Luci Leadership by Rowan B. Colver

So not every nation is a bustling hub of foreign phonics and strange but friendly cultures. The internet is absolutely this place. With a majority of people online these days, mixing with the crowd is an essential part of business and leadership. We are all different, when we are online the distances that keep vast differences at arm’s length are negated. We are all in the same social space, the same marketplace. When you interact with a seller you could be talking to someone in the next town or someone on the other side of the world.

We are not all the same, our cultures affect a lot of how we all behave and feel. The heroes we grow up with define the good deeds we want to do, the enemies we learn about define our boundaries. We all agree on certain key principles, honesty, respect, care, safety, and so on. The little differences can add up to one big culture shock if we’re not prepared. Sometimes we can get angry about the way people think because from our perspective it’s the nasties who think like that. How do you feel about having nasty thoughts? Do you believe that the other person is willing to tolerate that nasty feeling by thinking the way they do? Of course not, they don’t even feel the way you do. This makes rationale tricky to communicate. It’s these small but significant differences that define our communication when coming to common agreements.

A keyword in modern society is progressiveness. The quality of being progressive can mean many things. Progress requires growth and direction with purpose. The one factor that is making progress hit or miss in the modern age is the ability to deal with the changes multiculturalism has brought. Remember, a lot of work and business is done on the internet with people and services all over the world. Your products and services are available to a global customer base. This is a great thing for teams and a great thing for progress yet it has to be adopted with sensitivity to difference, sensibility, and culture. Were not here to police other people (unless you’re in the police), yet we are here to police our own behaviour and communication so that business and progress can happen efficiently.

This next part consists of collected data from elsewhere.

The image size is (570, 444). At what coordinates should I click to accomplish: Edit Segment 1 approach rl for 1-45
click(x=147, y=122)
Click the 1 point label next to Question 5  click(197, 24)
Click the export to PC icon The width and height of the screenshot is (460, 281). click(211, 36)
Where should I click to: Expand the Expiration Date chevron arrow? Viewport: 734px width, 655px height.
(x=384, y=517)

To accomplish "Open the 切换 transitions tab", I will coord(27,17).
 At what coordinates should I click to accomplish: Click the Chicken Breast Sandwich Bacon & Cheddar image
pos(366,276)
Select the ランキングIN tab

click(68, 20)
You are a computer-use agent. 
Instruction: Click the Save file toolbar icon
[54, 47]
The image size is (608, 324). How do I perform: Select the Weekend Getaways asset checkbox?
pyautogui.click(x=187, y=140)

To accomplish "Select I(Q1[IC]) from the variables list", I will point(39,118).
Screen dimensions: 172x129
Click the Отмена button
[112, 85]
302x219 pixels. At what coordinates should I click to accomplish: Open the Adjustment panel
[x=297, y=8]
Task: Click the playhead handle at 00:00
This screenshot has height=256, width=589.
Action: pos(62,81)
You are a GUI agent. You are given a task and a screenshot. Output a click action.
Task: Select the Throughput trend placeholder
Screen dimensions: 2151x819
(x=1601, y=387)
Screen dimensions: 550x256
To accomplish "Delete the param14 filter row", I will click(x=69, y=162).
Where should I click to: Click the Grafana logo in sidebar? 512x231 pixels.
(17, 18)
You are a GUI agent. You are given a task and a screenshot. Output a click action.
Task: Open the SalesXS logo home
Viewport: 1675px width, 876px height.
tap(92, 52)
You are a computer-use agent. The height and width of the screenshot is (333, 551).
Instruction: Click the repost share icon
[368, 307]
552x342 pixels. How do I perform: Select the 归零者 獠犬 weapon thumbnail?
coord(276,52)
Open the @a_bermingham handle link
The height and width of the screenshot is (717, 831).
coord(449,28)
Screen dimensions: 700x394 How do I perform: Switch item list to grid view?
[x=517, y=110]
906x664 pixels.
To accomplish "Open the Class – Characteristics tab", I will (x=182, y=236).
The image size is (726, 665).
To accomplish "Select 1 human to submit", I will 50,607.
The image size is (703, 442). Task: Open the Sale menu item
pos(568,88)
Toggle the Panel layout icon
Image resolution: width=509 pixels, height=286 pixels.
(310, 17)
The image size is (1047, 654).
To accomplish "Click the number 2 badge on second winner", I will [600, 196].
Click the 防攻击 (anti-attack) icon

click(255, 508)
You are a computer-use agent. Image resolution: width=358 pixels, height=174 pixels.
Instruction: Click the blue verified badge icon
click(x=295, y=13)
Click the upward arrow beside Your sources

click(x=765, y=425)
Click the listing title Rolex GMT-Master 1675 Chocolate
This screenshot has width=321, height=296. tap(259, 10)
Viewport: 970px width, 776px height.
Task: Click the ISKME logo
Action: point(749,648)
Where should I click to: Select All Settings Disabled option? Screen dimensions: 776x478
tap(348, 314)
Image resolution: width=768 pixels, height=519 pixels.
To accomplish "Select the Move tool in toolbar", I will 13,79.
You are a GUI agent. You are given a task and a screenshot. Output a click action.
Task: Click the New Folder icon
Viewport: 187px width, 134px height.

A huge challenge that has arisen in recent years is the effect of mental health on our ability to function. Perhaps our radar for issues is more sensitive now and the problem has always been there or maybe something about modern life is exasperating the underlying causes. Our brains are sensitive instruments and they need to be treated with care. What we put in has a direct effect on what we put out, so our environment has to be taken into consideration. The way we interact with each other and the tolerances we afford one another have a true reflection on the ultimate mental health of our team. A damaged mind is as significant as a damaged hand, we’re limited to what we can do with it. No one thinks twice about helping a person with no legs yet when someone has no self-esteem, they are often seen as the problem. Getting over this hurdle is going to be necessary if you want to communicate progressive practice in your team.

A leader is charged with taking the lead on issues of team mental wellness. Disheartened and angry people don’t sell as much as happy and friendly ones, so it’s up to you to keep everyone in chipper spirits. Being open to conversations about mental health and workplace psychological safety is important. Instigating the evolution from oppressive conditions to beneficial ones must begin with the leader. Not many employees are willing to suggest changes for the sake of their own happiness. Avoiding workplace fatigue and emotional burnout matters because these things result in a lesser quality team. When one person drops out it can be like a dominoes situation if the basic principles are not addressed with consideration.

It’s vital that everyone knows where they stand. Often we can be used to having things a certain way in other situations that we unintentionally transplant to the new one. When this happens, people can get mixed up with what they are meant to be doing, what they shouldn’t be doing, and what kind of communications are appropriate in the team. If it is left to get out of hand, it can lead to all kinds of problems, errors, and unpleasant experiences. Getting everyone on the same page with their responsibilities and boundaries is important. The rules of the system need to be clear. When mixing people from many places, ensuring they all follow the guidelines is a challenge.

Transparency matters. If you put yourself behind a closed door, then people begin to put all their prejudices into play. They will try to guess the rationale, the situation, the next instruction, the intention, and the rest. It’s easy to assume the worst when we don’t know and many people will gladly do this then spread their thoughts as the truth. Prejudice and discrimination or misguided hypothesis, doesn’t help. We can help this by always communicating effectively what our intentions are, why we are doing things, and what the problems are. People not only need to know where they stand, they need to know where you stand as well.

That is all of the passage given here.